“What! not about the beautiful island, and the mighty mountains, and the goold, and the jewels, and the big turtle and all?”
“No, Rory, never a word.”
“Well, then, to begin with, it’s ten years ago, and maybe a bit more, so I wasn’t so old as I am now. I hadn’t been more’n a year or two at sea, and mostly coasting that same would be, though sure enough my great ambition was to sail away beyond the sunrise, or away to the back av the north wind and seek me fortune. It was living at home in ould Oirland I was then, with mother and Molly—the saints be around them this noight!—and a swater, claner, tidier bit av a lass than me sister Molly there doesn’t live ’tween here and Tralee, and sure that is the only bit av real truth in the whole av me story.”
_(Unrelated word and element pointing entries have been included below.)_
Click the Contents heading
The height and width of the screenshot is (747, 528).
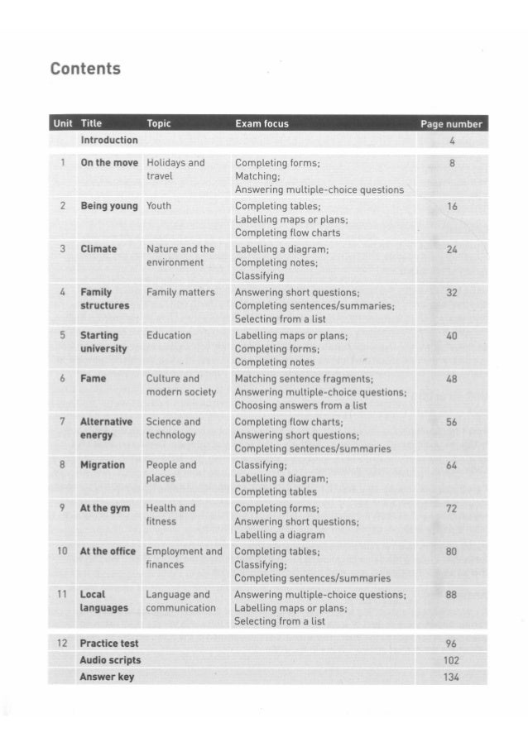(85, 69)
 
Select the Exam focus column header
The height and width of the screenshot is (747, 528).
(262, 123)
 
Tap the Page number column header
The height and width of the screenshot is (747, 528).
(451, 124)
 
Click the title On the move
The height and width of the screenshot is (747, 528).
(109, 163)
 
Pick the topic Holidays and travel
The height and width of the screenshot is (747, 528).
(175, 170)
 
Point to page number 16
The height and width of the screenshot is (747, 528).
(451, 206)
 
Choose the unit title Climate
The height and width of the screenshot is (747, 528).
(98, 249)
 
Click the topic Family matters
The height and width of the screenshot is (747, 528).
(180, 292)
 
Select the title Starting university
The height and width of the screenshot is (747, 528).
(103, 342)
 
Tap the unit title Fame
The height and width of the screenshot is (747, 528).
(93, 378)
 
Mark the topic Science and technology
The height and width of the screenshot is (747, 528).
(173, 428)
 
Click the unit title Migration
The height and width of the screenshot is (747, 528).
(103, 465)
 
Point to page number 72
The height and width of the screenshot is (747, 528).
(451, 508)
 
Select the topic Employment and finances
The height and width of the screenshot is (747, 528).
(184, 558)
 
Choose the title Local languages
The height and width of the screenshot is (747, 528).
(103, 601)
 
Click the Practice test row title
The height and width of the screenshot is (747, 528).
(109, 643)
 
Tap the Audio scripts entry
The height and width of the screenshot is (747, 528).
(110, 660)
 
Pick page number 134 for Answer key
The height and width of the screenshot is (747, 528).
(451, 677)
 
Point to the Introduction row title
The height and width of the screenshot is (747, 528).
(109, 140)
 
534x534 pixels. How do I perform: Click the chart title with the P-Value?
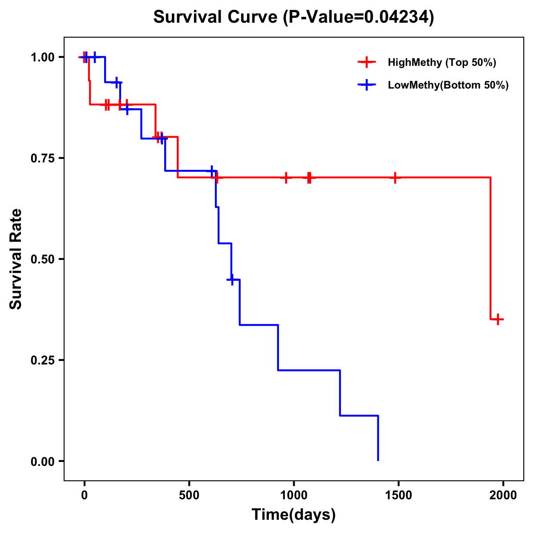(x=293, y=17)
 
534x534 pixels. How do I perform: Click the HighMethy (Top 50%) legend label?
(x=442, y=62)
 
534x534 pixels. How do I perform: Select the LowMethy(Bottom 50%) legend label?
(x=448, y=85)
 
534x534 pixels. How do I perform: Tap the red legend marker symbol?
(x=366, y=62)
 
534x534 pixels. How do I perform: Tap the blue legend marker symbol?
(x=366, y=85)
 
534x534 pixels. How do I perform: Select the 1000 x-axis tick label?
(x=294, y=495)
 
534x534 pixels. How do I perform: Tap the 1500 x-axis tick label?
(x=398, y=495)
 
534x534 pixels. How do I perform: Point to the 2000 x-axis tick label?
(x=503, y=495)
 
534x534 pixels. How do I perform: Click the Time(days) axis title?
(x=294, y=514)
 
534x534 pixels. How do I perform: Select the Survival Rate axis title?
(x=16, y=259)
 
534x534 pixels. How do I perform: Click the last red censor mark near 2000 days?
(x=498, y=319)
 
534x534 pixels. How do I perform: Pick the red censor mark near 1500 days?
(x=395, y=178)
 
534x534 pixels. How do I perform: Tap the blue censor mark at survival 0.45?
(x=231, y=279)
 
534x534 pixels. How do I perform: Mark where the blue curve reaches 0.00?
(x=378, y=460)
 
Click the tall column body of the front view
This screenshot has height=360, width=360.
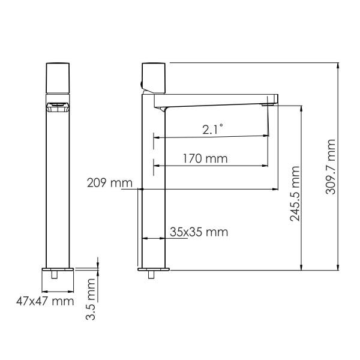tap(58, 192)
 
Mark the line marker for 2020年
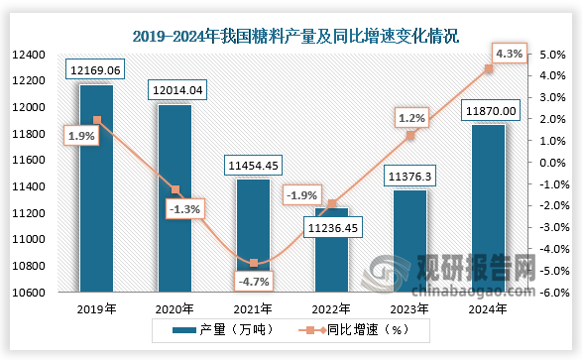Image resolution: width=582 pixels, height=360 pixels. click(x=175, y=189)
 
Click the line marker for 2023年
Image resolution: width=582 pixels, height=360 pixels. click(x=410, y=135)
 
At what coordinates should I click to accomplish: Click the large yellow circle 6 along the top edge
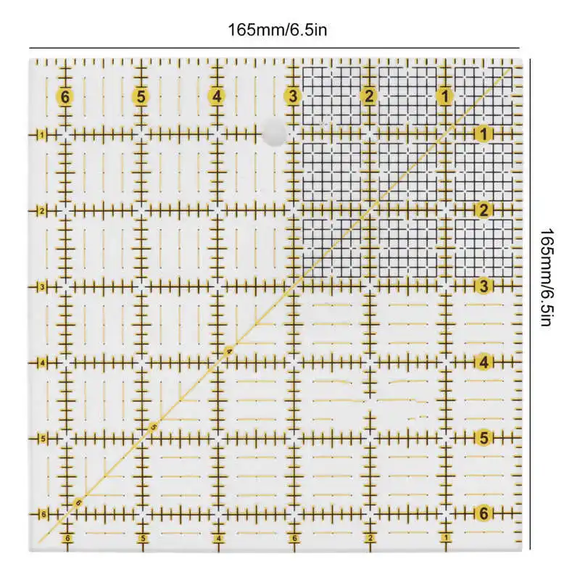(65, 96)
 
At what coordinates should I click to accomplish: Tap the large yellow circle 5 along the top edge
(141, 96)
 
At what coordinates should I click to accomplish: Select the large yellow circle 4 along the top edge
(217, 96)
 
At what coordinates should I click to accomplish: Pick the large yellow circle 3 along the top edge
(293, 96)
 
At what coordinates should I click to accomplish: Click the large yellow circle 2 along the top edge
(369, 96)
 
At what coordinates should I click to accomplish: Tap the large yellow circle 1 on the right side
(483, 133)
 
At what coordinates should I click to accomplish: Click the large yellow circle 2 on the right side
(483, 210)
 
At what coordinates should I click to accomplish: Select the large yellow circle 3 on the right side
(483, 286)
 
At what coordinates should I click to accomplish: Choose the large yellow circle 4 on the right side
(483, 362)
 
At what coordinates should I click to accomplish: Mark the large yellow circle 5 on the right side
(483, 438)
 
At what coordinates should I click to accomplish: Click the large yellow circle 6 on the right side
(483, 514)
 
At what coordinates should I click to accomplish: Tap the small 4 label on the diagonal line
(229, 352)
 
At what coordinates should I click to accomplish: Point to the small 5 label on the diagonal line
(153, 427)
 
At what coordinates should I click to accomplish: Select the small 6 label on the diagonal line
(78, 502)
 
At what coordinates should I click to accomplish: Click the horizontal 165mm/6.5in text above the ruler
(270, 30)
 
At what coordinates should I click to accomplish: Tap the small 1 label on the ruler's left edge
(43, 135)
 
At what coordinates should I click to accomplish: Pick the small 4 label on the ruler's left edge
(43, 362)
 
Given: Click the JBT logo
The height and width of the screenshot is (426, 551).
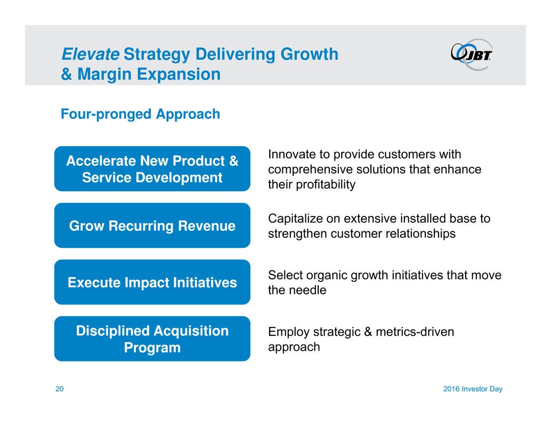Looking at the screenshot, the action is (x=472, y=54).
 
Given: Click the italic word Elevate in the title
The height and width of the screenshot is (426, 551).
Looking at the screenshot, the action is (x=90, y=54).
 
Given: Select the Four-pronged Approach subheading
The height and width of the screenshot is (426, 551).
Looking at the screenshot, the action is (x=140, y=114).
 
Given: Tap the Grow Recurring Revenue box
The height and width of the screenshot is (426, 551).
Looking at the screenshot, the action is (x=152, y=226).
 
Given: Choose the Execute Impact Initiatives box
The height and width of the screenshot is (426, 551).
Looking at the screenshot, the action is (x=152, y=282).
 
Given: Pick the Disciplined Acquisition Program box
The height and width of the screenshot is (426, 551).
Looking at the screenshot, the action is (x=152, y=339).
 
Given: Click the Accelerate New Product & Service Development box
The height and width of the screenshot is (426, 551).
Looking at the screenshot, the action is (x=152, y=168).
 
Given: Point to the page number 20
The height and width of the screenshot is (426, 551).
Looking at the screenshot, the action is (x=59, y=389).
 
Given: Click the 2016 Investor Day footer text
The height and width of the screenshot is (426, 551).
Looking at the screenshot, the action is (x=473, y=389).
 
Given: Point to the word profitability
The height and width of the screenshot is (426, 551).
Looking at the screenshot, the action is (x=326, y=184).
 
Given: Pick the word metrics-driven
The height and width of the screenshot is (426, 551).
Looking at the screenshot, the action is (x=415, y=332).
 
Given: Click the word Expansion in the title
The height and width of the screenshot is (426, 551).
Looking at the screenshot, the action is (x=179, y=75).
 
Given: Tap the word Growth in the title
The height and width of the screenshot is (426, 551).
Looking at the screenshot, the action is (x=309, y=54).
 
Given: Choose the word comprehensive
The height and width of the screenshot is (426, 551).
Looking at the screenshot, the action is (x=311, y=170).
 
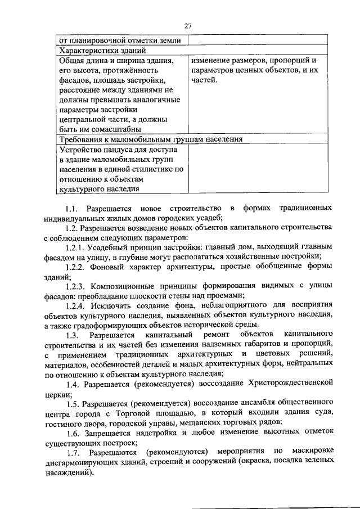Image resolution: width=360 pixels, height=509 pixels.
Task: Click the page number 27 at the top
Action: click(188, 25)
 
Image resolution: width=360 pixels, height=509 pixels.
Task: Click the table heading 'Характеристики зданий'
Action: click(96, 50)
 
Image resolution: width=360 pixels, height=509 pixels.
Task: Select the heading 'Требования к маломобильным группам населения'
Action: click(151, 139)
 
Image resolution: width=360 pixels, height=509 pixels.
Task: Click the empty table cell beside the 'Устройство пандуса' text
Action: click(258, 169)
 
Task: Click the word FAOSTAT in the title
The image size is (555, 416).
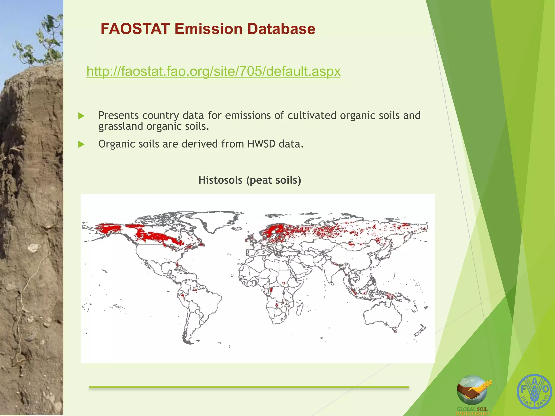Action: [x=135, y=29]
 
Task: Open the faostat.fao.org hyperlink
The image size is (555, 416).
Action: [x=213, y=72]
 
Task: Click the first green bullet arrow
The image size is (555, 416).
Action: [x=81, y=116]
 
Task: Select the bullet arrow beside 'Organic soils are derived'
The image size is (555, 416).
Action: [x=81, y=144]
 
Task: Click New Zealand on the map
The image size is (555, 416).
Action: [x=420, y=332]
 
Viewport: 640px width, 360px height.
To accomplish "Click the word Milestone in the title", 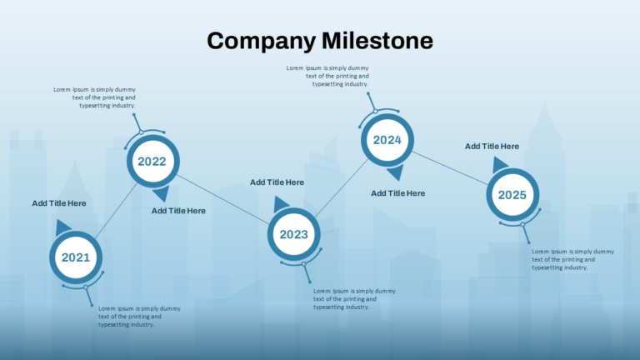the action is pyautogui.click(x=378, y=40).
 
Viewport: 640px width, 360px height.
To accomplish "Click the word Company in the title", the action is pyautogui.click(x=261, y=42).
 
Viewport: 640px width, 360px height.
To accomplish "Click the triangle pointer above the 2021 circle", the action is pyautogui.click(x=62, y=228).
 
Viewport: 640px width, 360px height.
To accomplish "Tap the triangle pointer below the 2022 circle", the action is pyautogui.click(x=162, y=193).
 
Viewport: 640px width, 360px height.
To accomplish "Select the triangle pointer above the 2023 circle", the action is pyautogui.click(x=280, y=204).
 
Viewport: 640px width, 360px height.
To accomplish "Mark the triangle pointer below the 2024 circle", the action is pyautogui.click(x=396, y=172).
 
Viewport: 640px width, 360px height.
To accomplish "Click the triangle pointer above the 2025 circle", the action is pyautogui.click(x=500, y=165).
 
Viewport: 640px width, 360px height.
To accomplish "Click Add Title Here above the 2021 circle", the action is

“We perfectly believe that, Rory.”
“Well thin, boys, it was crossing the bog I was one beautiful moonlight night about five o’clock in the morning, and a big wild bog it was, too, with never a house nor a cot in it, and nobody at all barrin’ the moor-snipes and the kelpies, when all at once, what or who should I see standing right foreninst me, beside a rick av peats, but a gentleman in sailor’s clothes, with gold all round his hat, and a bunch av seals dangling in front av him as big as turkey’s eggs. And sure it wasn’t shy he was at spaking either, boys.
“‘The top av the mornin’ to ye,’ says he.
“‘The same to you,’ says I, quite bold-like, though my heart felt as big as peat; ‘the same to you and a thousand av them.’
“‘Is it poor or rich ye are?’ says he.
“‘As poor as a peat creel,’ says I.
“‘Then sure,’ says he, ‘I daresay it isn’t sorry to make your fortune you’d be.’